*Records shown:*
###
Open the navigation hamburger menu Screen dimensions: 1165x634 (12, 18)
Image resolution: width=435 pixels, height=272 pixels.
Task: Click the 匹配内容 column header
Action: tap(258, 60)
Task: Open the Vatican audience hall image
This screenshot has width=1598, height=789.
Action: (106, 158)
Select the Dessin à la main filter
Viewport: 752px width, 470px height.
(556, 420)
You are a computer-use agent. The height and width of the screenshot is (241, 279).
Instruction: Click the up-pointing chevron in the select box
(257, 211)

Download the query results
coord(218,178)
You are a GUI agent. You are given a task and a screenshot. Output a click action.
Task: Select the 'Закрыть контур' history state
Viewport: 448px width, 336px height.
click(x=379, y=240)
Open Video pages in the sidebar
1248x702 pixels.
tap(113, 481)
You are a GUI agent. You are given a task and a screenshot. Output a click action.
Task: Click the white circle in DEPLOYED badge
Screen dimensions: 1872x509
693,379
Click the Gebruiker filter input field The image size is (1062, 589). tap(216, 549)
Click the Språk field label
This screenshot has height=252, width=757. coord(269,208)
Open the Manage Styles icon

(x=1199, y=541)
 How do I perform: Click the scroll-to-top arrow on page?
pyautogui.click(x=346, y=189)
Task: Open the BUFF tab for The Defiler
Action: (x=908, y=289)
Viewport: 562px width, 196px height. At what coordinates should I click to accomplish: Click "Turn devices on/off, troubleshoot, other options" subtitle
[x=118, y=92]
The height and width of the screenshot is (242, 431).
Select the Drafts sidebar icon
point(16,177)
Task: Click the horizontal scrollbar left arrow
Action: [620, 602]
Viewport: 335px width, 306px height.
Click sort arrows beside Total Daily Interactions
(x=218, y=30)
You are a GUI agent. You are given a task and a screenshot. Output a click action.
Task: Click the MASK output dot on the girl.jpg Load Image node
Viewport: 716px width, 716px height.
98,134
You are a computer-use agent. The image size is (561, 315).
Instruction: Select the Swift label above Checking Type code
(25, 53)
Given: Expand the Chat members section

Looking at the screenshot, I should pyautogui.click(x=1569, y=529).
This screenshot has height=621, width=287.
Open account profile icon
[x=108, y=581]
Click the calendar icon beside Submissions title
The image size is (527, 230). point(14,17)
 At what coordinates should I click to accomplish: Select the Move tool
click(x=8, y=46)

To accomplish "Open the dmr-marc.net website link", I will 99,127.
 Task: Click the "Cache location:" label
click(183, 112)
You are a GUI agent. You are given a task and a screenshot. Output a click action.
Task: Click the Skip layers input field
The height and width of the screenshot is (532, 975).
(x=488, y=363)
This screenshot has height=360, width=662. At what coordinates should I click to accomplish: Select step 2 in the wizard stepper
###
*Required task:*
Turn the records above into a numbered list, one line per item, with the blank lines left out.

*Result:*
1. Open the navigation hamburger menu Screen dimensions: 1165x634 (12, 18)
2. Image resolution: width=435 pixels, height=272 pixels.
3. Task: Click the 匹配内容 column header
4. Action: tap(258, 60)
5. Task: Open the Vatican audience hall image
6. This screenshot has width=1598, height=789.
7. Action: (106, 158)
8. Select the Dessin à la main filter
9. Viewport: 752px width, 470px height.
10. (556, 420)
11. You are a computer-use agent. The height and width of the screenshot is (241, 279).
12. Instruction: Click the up-pointing chevron in the select box
13. (257, 211)
14. Download the query results
15. coord(218,178)
16. You are a GUI agent. You are given a task and a screenshot. Output a click action.
17. Task: Select the 'Закрыть контур' history state
18. Viewport: 448px width, 336px height.
19. click(x=379, y=240)
20. Open Video pages in the sidebar
21. 1248x702 pixels.
22. tap(113, 481)
23. You are a GUI agent. You are given a task and a screenshot. Output a click action.
24. Task: Click the white circle in DEPLOYED badge
25. Screen dimensions: 1872x509
26. 693,379
27. Click the Gebruiker filter input field The image size is (1062, 589). tap(216, 549)
28. Click the Språk field label
29. This screenshot has height=252, width=757. coord(269,208)
30. Open the Manage Styles icon
31. (x=1199, y=541)
32.  How do I perform: Click the scroll-to-top arrow on page?
33. pyautogui.click(x=346, y=189)
34. Task: Open the BUFF tab for The Defiler
35. Action: (x=908, y=289)
36. Viewport: 562px width, 196px height. At what coordinates should I click to accomplish: Click "Turn devices on/off, troubleshoot, other options" subtitle
37. [x=118, y=92]
38. The height and width of the screenshot is (242, 431).
39. Select the Drafts sidebar icon
40. point(16,177)
41. Task: Click the horizontal scrollbar left arrow
42. Action: [620, 602]
43. Viewport: 335px width, 306px height.
44. Click sort arrows beside Total Daily Interactions
45. (x=218, y=30)
46. You are a GUI agent. You are given a task and a screenshot. Output a click action.
47. Task: Click the MASK output dot on the girl.jpg Load Image node
48. Viewport: 716px width, 716px height.
49. 98,134
50. You are a computer-use agent. The image size is (561, 315).
51. Instruction: Select the Swift label above Checking Type code
52. (25, 53)
53. Given: Expand the Chat members section
54. Looking at the screenshot, I should pyautogui.click(x=1569, y=529).
55. This screenshot has height=621, width=287.
56. Open account profile icon
57. [x=108, y=581]
58. Click the calendar icon beside Submissions title
59. The image size is (527, 230). point(14,17)
60.  At what coordinates should I click to accomplish: Select the Move tool
61. click(x=8, y=46)
62. To accomplish "Open the dmr-marc.net website link", I will 99,127.
63.  Task: Click the "Cache location:" label
64. click(183, 112)
65. You are a GUI agent. You are given a task and a screenshot. Output a click action.
66. Task: Click the Skip layers input field
67. The height and width of the screenshot is (532, 975).
68. (x=488, y=363)
69. This screenshot has height=360, width=662. At what coordinates should I click to accomplish: Select step 2 in the wizard stepper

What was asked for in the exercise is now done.